Facebook has been making some serious moves when it comes to what a user sees in their newsfeed. The implication on brands (and brand pages) has been massive. In one corner, you have brands that have accumulated friends and followers to connect with that they're no longer reaching. In the other corner, Facebook is now throttling that content via an algorithm and forcing brands to pay for the opportunity to put a message in front of these individuals (who have already asked to be connected). It seems strange, but the free gravy train for brands is coming to an end on Facebook. Facebook knows that if brands have free access to send out as many messages that they like (free of charge) that brands will... and they have. We would like to think that marketers didn't take advantage of this opportunity, but they did. Who among us did not see a brand post that was something like this: a picture of the sun with a message that read: "like this, if you like sunny days!" ? Facebook is asking brands one simple question: if you had to pay for that kind of post, would you have done it? The hope is that paying for access to the audience will make the brands think and do smarter things.

Will the brands revolt?

Aren't consumers smart enough to decide when a brand is being good and kind to them on Facebook? Whatever you think, Facebook can't risk it. They are now a public company, and billions of dollars are at stake. Yesterday, Facebook posted their earnings. Here is a snapshot of the details:

  • Facebook has 1.01 billion users on small screens (smartphones and tablets).
  • They earned $2.5 billion in revenue this past quarter.
  • 802 million daily users.
  • 609 million daily mobile users.
  • 59% of ad revenue came from mobile devices.

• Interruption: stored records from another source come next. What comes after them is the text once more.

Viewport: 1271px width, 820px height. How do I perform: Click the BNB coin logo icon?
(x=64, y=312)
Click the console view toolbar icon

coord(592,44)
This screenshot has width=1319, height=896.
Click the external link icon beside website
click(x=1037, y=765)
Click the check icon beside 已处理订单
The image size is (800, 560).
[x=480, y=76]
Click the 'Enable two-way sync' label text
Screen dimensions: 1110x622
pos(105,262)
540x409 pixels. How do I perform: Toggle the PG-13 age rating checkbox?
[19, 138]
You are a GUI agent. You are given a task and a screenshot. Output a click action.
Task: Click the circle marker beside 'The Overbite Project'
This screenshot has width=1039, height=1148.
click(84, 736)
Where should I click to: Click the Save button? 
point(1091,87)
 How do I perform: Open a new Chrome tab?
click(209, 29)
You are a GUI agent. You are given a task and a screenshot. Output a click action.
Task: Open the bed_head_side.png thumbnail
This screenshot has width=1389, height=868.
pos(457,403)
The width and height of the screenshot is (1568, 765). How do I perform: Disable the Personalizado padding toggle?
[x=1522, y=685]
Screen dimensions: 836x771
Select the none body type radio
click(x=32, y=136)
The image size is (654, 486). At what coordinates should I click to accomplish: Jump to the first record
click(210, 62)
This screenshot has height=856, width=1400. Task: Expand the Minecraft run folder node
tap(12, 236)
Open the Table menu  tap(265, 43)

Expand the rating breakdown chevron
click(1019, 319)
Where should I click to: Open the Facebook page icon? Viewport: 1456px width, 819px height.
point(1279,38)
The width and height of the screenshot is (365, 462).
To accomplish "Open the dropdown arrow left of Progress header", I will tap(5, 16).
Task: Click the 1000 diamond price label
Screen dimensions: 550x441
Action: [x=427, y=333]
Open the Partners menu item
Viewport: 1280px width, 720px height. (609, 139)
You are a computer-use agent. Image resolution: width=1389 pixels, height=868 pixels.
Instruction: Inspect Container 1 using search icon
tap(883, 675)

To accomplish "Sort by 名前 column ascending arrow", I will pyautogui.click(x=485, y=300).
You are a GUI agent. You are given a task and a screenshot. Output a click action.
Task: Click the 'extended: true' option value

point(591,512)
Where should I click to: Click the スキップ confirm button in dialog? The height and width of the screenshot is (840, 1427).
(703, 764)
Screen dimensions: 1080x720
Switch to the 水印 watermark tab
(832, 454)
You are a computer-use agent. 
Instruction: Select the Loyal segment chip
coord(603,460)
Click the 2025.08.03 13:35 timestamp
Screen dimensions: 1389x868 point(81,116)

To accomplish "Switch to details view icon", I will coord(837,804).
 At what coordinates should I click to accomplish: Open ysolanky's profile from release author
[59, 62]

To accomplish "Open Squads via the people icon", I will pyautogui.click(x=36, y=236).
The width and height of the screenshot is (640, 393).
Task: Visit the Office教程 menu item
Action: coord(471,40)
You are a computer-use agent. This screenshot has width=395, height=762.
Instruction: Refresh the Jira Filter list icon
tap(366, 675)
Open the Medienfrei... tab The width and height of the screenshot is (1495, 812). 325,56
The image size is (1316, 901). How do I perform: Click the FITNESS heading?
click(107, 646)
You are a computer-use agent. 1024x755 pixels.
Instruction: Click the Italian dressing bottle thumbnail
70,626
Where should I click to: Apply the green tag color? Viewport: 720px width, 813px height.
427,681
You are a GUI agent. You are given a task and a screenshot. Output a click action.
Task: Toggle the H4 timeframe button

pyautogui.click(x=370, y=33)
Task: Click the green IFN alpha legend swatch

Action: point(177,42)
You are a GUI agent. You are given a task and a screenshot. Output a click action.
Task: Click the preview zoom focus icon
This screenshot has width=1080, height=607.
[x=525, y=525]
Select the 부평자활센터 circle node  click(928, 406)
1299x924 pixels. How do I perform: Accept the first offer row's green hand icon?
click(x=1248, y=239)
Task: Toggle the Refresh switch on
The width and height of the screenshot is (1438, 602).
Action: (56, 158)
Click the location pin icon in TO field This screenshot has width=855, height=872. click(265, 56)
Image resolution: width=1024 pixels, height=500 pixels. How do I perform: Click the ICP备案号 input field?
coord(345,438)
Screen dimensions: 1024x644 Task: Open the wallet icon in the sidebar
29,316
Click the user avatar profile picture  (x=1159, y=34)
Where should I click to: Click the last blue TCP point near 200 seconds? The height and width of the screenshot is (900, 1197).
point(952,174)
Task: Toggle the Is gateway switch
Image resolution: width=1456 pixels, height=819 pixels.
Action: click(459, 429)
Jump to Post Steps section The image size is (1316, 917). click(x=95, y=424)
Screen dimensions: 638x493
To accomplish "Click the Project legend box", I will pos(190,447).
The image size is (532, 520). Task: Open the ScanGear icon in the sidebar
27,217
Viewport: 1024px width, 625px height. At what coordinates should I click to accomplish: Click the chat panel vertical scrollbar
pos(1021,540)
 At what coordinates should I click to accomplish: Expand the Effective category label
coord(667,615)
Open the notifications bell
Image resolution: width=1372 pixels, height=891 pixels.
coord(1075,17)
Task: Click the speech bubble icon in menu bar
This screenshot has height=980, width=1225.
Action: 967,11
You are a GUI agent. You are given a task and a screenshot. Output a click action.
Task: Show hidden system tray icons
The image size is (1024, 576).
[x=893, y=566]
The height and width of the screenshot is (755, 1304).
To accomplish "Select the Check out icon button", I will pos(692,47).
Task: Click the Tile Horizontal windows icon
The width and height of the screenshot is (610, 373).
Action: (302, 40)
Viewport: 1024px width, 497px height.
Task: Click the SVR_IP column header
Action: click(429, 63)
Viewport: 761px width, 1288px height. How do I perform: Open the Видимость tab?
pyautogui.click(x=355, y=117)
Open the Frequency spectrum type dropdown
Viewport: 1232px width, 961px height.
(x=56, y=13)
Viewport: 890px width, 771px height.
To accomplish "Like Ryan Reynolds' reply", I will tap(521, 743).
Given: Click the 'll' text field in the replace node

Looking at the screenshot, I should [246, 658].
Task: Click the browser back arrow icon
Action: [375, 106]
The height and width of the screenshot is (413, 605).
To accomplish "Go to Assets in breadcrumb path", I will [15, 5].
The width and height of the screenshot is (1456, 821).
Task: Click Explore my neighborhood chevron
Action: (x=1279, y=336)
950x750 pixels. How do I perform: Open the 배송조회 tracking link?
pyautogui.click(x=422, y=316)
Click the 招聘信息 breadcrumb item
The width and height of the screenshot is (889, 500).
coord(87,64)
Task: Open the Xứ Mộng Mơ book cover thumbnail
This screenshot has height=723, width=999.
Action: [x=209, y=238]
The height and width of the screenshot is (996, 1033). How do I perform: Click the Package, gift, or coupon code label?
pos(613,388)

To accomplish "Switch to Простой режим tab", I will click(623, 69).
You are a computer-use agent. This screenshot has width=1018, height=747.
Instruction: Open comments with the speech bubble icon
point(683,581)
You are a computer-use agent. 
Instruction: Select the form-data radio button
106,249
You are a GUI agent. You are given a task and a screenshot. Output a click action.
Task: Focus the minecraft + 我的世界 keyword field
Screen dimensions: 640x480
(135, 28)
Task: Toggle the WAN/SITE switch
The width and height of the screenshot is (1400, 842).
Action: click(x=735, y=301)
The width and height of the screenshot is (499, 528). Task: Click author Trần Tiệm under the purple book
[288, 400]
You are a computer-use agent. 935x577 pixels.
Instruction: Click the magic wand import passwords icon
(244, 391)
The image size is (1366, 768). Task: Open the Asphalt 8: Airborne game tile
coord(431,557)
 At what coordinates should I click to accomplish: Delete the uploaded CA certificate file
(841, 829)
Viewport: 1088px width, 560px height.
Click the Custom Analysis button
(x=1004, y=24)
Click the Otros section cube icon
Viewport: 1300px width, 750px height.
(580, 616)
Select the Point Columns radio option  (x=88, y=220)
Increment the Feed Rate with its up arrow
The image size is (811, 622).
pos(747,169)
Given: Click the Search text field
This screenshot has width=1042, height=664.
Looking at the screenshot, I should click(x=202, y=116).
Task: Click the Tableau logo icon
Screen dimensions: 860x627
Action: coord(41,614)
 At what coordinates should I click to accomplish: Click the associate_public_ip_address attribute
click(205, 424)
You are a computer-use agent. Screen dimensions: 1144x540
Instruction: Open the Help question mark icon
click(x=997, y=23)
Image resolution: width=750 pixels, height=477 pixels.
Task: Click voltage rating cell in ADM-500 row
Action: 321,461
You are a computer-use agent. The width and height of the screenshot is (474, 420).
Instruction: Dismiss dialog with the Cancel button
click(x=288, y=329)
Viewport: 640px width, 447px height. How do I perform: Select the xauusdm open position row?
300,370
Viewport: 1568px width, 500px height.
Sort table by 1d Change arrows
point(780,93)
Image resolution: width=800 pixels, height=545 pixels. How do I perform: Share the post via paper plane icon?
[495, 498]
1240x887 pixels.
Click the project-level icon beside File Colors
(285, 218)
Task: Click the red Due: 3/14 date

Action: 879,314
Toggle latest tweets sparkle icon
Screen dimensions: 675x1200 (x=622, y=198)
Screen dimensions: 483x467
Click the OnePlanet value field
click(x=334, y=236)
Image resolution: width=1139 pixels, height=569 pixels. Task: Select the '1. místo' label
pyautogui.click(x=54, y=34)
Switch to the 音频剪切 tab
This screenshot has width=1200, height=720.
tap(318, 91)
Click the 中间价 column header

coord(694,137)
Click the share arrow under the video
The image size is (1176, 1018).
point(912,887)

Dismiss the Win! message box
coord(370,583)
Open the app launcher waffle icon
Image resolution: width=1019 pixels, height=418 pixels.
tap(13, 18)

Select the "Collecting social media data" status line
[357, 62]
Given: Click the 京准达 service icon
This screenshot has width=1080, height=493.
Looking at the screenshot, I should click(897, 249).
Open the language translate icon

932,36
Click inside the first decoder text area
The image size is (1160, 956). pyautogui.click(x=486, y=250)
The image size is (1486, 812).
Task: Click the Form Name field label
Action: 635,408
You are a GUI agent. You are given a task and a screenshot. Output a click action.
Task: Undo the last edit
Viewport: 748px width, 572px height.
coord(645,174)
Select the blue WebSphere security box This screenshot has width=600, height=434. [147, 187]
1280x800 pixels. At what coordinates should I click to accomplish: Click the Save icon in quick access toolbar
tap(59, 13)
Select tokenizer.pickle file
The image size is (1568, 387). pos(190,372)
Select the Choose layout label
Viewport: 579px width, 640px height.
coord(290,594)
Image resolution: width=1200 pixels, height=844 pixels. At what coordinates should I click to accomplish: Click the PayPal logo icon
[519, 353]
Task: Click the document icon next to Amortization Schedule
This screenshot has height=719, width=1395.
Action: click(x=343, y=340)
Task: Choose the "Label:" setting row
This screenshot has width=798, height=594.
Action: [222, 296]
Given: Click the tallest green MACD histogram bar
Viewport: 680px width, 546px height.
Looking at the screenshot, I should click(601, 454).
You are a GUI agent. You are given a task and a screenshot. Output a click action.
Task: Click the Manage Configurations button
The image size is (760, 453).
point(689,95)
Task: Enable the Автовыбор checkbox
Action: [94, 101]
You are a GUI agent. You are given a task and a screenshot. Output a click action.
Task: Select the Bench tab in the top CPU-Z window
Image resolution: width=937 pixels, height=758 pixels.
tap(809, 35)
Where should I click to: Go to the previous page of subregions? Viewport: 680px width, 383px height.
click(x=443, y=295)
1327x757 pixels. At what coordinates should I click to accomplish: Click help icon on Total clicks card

They are winning in the mobile ad space.

Mobile ads made up 53% of ad revenue. There has been much punditry about Facebook and the futility of their ads in the past (not relevant, in the wrong space, size issues, viewability, etc...). So, where did all of this money come from? If you want people to play a game, download an app, etc... getting a sponsored post in a consumer's newsfeed is still valuable. Facebook nailed this format with beautiful simplicity in the mobile space. As you're thumbing through your newsfeed, they are inserting pieces of content that look like your newsfeed, take up the whole screen, but do not interrupt or stop the flow of the Facebook mobile experience. You could argue the "interrupt" component of my argument, but it's pretty easy to flick past a paid post as much as it is to flick past that picture of your friend's kid that you are not interested in. Because Facebook users share interesting pictures, articles and videos, these sponsored posts feel even more at home and less interruptive. Facebook continues to impress with the way in which they have adapted to the mobile realities of the consumer (and the speed with which they switched from Web-based to mobile-first).

Can it keep going?

This is the big (and tough) question. Many feel that Facebook is now a mature platform and, because of this, that interest could start to taper off. If that consumer interest floats to Instagram, Facebook is still in a good place (they own Instagram). The real question may be: are brands going to continue to pay for these posts in a world where Facebook isn't giving them much more room to earn media from their organic work? The ramifications of these changes in content algorithms from Facebook has yet to hit the (wall) street (we'll have to see next quarter, and the ones after that). Perhaps this throttling is just a temporary measure that Facebook is taking to to regain control of the newsfeed, demonstrate to brands which types of paid posts work (and which ones don't) before allowing the brands who are playing nicely to have more organic reach than the spammers?

Who knows?

In the end, it seems like Wall Street (and many people on Twitter) are thrilled with how Facebook is performing these days. They are posting big adverting revenues. This feels like the beginning of a new Facebook. A Facebook that is less about corporate social media (sharing and conversation), and much more about a new paid media model that works in conjunction with a very social consumer. The challenge is that many brands have positioned Facebook as a way to engage with their consumers... not another paid media option. Of course, it's not so black and white. Of course, many brands are still using Facebook to engage, connect and grow an audience. If anything, the Wall Street reporting proves that Facebook is making significant strides and changes to who they are d how they make money.

Now, we have to watch and see if brands see the long-term value in this ever-evolving model.